Passengers on a United Airlines flight en route to Portland got an unexpected tutelage in autism. The plane performed an emergency landing, and Donna Beegle's family was ordered to disembark because of her 15 year-old daughter's "potential" for a meltdown.
By all accounts, Juliette, like a great majority of people with autism spectrum disorder, is a picky eater who became distressed over her in-flight meal.
Beegle had some snacks on board for Juliette because "if her blood sugar lets go, she gets frustrated and antsy. We try to anticipate that and prevent that."

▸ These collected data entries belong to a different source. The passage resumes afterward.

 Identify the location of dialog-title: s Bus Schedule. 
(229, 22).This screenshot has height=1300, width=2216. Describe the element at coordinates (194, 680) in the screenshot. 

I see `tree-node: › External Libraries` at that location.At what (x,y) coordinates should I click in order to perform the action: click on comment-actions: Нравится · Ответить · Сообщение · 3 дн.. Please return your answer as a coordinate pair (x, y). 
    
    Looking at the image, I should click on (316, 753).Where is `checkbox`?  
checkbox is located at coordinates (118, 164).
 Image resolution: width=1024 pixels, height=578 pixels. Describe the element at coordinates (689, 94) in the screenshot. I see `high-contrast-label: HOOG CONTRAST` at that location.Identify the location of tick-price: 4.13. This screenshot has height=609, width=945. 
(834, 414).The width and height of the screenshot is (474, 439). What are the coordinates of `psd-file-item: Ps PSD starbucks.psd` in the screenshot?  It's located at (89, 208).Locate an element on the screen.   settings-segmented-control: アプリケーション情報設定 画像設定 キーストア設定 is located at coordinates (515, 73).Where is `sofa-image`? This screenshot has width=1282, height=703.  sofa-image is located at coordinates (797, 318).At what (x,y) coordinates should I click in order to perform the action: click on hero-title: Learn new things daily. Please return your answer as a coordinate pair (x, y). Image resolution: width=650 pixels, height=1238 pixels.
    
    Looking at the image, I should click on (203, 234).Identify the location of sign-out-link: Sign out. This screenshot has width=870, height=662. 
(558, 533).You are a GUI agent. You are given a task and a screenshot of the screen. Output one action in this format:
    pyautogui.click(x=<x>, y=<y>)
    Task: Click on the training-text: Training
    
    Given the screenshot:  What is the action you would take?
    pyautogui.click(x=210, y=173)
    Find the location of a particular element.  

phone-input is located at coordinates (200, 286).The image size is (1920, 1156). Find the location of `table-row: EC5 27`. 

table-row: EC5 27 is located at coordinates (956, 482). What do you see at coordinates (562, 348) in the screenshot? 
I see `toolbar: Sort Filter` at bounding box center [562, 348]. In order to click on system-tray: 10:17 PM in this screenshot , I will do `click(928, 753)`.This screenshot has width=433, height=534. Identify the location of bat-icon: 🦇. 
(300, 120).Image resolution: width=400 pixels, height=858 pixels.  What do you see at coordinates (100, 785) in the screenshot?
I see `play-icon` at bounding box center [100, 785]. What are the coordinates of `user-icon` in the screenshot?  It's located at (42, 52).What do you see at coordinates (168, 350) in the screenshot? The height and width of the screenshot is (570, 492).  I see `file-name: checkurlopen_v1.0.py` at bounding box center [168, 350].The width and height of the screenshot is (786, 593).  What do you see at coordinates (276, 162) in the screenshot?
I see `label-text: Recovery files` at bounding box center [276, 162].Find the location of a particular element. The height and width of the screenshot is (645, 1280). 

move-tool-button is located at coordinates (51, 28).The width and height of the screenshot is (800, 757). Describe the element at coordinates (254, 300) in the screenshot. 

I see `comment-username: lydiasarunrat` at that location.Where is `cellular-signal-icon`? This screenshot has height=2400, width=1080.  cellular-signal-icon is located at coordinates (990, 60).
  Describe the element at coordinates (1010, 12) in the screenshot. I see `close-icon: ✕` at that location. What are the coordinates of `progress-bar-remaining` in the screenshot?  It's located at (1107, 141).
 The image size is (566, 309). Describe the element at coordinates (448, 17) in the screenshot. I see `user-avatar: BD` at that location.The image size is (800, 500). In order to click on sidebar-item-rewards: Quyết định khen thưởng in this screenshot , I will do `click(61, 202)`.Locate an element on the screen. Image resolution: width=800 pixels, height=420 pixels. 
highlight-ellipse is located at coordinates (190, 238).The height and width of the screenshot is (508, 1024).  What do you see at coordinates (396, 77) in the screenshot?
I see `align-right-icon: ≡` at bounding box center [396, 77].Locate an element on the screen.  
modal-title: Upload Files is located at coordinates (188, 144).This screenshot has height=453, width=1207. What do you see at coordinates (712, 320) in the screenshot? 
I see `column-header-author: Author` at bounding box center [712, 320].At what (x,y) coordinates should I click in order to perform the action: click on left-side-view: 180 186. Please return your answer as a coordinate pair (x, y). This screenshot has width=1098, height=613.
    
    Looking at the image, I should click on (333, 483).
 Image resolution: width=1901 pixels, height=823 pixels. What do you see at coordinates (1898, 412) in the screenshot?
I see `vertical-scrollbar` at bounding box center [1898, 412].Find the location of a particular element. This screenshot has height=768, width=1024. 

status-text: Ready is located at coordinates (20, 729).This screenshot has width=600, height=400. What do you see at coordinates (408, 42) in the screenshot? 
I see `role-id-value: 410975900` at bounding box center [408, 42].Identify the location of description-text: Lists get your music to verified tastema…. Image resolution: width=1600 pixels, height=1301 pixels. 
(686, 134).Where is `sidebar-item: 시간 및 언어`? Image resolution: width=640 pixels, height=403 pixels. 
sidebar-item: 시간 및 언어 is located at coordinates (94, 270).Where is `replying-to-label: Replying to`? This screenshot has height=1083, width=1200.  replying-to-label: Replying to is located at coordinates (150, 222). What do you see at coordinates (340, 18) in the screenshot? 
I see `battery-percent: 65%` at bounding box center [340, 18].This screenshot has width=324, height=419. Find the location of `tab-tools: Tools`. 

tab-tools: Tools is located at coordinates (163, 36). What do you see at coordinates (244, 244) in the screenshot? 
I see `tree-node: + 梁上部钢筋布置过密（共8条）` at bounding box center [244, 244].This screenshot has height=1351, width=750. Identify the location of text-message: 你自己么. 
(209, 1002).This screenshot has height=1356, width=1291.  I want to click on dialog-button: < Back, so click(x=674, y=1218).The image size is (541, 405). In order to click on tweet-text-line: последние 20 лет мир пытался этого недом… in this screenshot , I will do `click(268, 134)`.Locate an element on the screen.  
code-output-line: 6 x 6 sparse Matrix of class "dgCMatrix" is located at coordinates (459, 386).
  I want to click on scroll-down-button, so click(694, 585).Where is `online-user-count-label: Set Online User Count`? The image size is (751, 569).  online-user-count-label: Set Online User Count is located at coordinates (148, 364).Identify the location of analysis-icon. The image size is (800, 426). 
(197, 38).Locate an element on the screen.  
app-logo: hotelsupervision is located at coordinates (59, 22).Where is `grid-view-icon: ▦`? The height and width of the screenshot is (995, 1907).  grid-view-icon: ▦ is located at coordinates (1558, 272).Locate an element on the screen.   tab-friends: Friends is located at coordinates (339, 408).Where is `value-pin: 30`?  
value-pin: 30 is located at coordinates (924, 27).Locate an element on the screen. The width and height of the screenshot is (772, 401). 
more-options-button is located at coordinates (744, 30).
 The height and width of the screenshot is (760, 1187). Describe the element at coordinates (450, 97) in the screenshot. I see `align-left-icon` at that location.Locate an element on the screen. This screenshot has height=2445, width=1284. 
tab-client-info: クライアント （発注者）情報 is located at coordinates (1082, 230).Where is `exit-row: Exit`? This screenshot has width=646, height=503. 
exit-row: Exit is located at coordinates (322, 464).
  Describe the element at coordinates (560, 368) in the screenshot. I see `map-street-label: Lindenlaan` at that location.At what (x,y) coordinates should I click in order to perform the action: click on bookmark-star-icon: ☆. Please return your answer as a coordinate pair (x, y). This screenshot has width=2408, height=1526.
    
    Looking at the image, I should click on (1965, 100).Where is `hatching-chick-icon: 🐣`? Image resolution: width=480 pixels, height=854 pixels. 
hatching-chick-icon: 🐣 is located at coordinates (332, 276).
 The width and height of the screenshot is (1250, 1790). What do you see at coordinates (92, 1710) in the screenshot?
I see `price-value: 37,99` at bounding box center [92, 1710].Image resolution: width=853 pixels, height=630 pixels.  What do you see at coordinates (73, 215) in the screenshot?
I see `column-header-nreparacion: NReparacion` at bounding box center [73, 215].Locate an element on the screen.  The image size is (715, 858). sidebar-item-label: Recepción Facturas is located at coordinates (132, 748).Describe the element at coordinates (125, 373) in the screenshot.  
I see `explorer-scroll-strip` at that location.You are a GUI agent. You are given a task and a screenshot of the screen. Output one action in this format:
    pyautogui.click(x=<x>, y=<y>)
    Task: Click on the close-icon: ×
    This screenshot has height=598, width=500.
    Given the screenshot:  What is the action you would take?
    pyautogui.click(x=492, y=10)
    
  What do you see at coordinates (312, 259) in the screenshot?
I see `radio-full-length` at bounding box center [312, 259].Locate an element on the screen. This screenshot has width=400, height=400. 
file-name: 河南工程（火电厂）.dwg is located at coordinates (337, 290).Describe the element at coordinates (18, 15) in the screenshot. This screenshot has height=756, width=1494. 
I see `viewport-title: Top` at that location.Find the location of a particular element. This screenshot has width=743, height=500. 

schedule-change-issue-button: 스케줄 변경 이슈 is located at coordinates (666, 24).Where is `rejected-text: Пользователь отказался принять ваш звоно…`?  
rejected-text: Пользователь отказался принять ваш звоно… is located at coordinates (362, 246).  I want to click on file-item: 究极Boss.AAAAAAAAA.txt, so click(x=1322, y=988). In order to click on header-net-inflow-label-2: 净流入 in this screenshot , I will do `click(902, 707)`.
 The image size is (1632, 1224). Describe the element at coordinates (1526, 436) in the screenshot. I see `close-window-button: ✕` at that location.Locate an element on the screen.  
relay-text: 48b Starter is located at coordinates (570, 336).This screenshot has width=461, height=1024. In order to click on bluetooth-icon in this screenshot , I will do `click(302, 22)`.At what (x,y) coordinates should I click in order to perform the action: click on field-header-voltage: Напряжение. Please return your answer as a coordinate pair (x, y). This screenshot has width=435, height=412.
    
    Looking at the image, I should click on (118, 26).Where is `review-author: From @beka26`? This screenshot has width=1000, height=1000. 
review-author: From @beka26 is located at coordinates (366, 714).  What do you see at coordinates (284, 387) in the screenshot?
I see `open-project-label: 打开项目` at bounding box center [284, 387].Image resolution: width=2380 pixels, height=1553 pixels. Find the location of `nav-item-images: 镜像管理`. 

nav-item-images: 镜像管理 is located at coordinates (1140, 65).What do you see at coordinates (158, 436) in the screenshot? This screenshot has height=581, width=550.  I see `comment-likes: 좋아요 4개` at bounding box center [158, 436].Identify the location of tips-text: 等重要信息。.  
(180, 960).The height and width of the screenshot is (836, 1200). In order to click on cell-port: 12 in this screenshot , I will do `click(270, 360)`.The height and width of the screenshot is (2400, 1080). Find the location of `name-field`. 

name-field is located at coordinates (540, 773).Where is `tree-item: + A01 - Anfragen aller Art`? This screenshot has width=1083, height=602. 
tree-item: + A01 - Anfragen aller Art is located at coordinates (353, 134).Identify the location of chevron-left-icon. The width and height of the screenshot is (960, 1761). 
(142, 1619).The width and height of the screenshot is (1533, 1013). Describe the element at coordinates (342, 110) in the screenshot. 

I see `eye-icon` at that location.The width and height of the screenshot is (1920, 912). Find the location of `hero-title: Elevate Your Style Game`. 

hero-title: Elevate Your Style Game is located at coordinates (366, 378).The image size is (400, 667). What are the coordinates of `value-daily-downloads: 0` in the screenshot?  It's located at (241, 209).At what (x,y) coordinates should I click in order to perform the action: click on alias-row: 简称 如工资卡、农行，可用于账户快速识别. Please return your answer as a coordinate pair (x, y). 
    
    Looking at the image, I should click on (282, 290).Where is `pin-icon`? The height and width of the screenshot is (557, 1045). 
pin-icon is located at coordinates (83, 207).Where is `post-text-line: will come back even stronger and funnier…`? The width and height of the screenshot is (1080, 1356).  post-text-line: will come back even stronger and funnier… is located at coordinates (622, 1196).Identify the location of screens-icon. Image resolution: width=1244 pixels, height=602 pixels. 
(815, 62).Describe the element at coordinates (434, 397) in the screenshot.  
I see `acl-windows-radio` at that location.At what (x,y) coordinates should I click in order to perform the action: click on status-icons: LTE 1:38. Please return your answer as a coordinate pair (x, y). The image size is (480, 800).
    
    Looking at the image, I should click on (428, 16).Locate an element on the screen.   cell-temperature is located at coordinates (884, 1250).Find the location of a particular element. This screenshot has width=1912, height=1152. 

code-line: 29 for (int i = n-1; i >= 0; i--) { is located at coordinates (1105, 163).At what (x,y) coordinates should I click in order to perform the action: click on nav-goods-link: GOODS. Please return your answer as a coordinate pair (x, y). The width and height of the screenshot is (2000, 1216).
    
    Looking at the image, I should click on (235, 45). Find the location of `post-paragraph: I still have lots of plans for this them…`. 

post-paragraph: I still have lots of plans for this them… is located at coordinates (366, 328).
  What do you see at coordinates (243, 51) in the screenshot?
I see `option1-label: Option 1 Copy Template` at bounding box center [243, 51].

Since Juliette tends to refuse room-temperature food, Beegle asked to buy a hot meal from first-class, but was refused.
Beegle tried to negotiate with the attendant, explaining that if they waited for her daughter to have a meltdown, "she'll be crying and trying to scratch in frustration. I don't want her to get to that point."
Eventually the attendant brought the teen some rice, and she then calmly sat watching a video.
But later the plane performed an emergency landing because of a passenger with "a behaviour issue." The family was ordered to disembark, even though medics and police saw that there was no threat except the one perceived by the crew.
The attendant was described as "over-reactive." Police apologized, and fellow passengers rushed to the girl's defence.
"It just killed me for her to be treated that way," Beegle said. She is now suing the airline, “so no one else has to go through this.”
United stressed the decision was made "for the safety and comfort of all of our customers." Beegle hopes legal action will prompt airlines to give its staff adequate autism training.
As someone with a young child with autism, such stories leave me cold. My family deserves to have a life, too. We have the right to travel together, and yet we don't for this very reason.
I'm terrified that we will be met with the kind of stony ignorance and resistance faced by Beegle and her family.
As a parent of any child, there are only so many preparations you can undertake. Sometimes the unforeseeable can and will happen.
Families like mine don't expect special treatment for special needs.
What we do expect is a willingness to accommodate and support all passengers, not demonize or disregard those who happen to have needs you don't understand.